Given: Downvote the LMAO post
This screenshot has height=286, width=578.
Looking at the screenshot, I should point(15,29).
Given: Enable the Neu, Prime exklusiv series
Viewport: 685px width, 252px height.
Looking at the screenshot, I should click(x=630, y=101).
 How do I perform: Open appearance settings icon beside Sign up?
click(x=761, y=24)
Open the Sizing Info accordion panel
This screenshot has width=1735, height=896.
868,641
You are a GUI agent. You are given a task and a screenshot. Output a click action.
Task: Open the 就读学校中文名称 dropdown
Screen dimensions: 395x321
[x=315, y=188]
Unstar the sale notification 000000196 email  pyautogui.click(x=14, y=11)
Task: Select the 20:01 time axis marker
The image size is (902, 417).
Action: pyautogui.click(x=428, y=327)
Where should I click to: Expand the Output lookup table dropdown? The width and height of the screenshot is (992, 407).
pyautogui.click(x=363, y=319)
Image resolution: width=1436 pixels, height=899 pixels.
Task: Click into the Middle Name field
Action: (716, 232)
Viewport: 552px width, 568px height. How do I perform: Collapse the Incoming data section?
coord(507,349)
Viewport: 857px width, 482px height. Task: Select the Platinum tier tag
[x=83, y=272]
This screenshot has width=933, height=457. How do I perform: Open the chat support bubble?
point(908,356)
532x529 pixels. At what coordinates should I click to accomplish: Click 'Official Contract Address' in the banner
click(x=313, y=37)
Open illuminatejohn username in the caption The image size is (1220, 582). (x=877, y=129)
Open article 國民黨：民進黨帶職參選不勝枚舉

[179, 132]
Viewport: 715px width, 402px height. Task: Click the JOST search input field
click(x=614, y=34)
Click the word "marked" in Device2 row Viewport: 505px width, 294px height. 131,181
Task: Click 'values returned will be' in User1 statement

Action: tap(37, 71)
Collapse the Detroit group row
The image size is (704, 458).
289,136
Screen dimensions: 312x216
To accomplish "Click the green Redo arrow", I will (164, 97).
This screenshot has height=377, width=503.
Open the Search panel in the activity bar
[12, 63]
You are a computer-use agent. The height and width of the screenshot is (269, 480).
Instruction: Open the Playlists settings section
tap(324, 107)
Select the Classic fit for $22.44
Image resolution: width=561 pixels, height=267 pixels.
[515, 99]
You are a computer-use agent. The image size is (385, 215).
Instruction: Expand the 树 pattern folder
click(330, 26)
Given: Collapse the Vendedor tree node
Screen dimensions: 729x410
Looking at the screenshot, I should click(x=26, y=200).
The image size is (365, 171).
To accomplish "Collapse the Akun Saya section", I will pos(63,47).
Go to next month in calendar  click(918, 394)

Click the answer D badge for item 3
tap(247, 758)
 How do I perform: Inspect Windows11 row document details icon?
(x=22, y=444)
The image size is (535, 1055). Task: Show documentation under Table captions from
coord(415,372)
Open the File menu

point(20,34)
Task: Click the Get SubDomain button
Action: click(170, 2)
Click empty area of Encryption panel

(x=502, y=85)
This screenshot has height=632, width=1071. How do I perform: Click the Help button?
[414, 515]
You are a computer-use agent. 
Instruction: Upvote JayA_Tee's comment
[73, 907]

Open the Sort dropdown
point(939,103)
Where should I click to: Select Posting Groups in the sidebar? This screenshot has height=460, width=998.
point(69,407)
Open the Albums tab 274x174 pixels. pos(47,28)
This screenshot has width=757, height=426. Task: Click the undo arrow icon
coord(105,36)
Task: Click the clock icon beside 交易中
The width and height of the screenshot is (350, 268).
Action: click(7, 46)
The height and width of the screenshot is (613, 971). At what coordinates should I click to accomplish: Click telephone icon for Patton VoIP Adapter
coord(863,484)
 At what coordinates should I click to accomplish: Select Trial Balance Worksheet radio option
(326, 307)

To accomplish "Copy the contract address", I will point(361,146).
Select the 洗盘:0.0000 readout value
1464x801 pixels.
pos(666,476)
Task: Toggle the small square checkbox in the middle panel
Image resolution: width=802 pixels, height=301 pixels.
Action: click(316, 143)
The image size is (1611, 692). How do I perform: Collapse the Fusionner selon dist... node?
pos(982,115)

> **ABOUT THIS EXERCISE**: Without omitting anything, reproduce the whole of the data.

> **YOUR SOLUTION**:
Given: Downvote the LMAO post
This screenshot has height=286, width=578.
Looking at the screenshot, I should point(15,29).
Given: Enable the Neu, Prime exklusiv series
Viewport: 685px width, 252px height.
Looking at the screenshot, I should click(x=630, y=101).
 How do I perform: Open appearance settings icon beside Sign up?
click(x=761, y=24)
Open the Sizing Info accordion panel
This screenshot has width=1735, height=896.
868,641
You are a GUI agent. You are given a task and a screenshot. Output a click action.
Task: Open the 就读学校中文名称 dropdown
Screen dimensions: 395x321
[x=315, y=188]
Unstar the sale notification 000000196 email  pyautogui.click(x=14, y=11)
Task: Select the 20:01 time axis marker
The image size is (902, 417).
Action: pyautogui.click(x=428, y=327)
Where should I click to: Expand the Output lookup table dropdown? The width and height of the screenshot is (992, 407).
pyautogui.click(x=363, y=319)
Image resolution: width=1436 pixels, height=899 pixels.
Task: Click into the Middle Name field
Action: (716, 232)
Viewport: 552px width, 568px height. How do I perform: Collapse the Incoming data section?
coord(507,349)
Viewport: 857px width, 482px height. Task: Select the Platinum tier tag
[x=83, y=272]
This screenshot has width=933, height=457. How do I perform: Open the chat support bubble?
point(908,356)
532x529 pixels. At what coordinates should I click to accomplish: Click 'Official Contract Address' in the banner
click(x=313, y=37)
Open illuminatejohn username in the caption The image size is (1220, 582). (x=877, y=129)
Open article 國民黨：民進黨帶職參選不勝枚舉

[179, 132]
Viewport: 715px width, 402px height. Task: Click the JOST search input field
click(x=614, y=34)
Click the word "marked" in Device2 row Viewport: 505px width, 294px height. 131,181
Task: Click 'values returned will be' in User1 statement

Action: tap(37, 71)
Collapse the Detroit group row
The image size is (704, 458).
289,136
Screen dimensions: 312x216
To accomplish "Click the green Redo arrow", I will (164, 97).
This screenshot has height=377, width=503.
Open the Search panel in the activity bar
[12, 63]
You are a computer-use agent. The height and width of the screenshot is (269, 480).
Instruction: Open the Playlists settings section
tap(324, 107)
Select the Classic fit for $22.44
Image resolution: width=561 pixels, height=267 pixels.
[515, 99]
You are a computer-use agent. The image size is (385, 215).
Instruction: Expand the 树 pattern folder
click(330, 26)
Given: Collapse the Vendedor tree node
Screen dimensions: 729x410
Looking at the screenshot, I should click(x=26, y=200).
The image size is (365, 171).
To accomplish "Collapse the Akun Saya section", I will pos(63,47).
Go to next month in calendar  click(918, 394)

Click the answer D badge for item 3
tap(247, 758)
 How do I perform: Inspect Windows11 row document details icon?
(x=22, y=444)
The image size is (535, 1055). Task: Show documentation under Table captions from
coord(415,372)
Open the File menu

point(20,34)
Task: Click the Get SubDomain button
Action: click(170, 2)
Click empty area of Encryption panel

(x=502, y=85)
This screenshot has height=632, width=1071. How do I perform: Click the Help button?
[414, 515]
You are a computer-use agent. 
Instruction: Upvote JayA_Tee's comment
[73, 907]

Open the Sort dropdown
point(939,103)
Where should I click to: Select Posting Groups in the sidebar? This screenshot has height=460, width=998.
point(69,407)
Open the Albums tab 274x174 pixels. pos(47,28)
This screenshot has width=757, height=426. Task: Click the undo arrow icon
coord(105,36)
Task: Click the clock icon beside 交易中
The width and height of the screenshot is (350, 268).
Action: click(7, 46)
The height and width of the screenshot is (613, 971). At what coordinates should I click to accomplish: Click telephone icon for Patton VoIP Adapter
coord(863,484)
 At what coordinates should I click to accomplish: Select Trial Balance Worksheet radio option
(326, 307)

To accomplish "Copy the contract address", I will point(361,146).
Select the 洗盘:0.0000 readout value
1464x801 pixels.
pos(666,476)
Task: Toggle the small square checkbox in the middle panel
Image resolution: width=802 pixels, height=301 pixels.
Action: click(316, 143)
The image size is (1611, 692). How do I perform: Collapse the Fusionner selon dist... node?
pos(982,115)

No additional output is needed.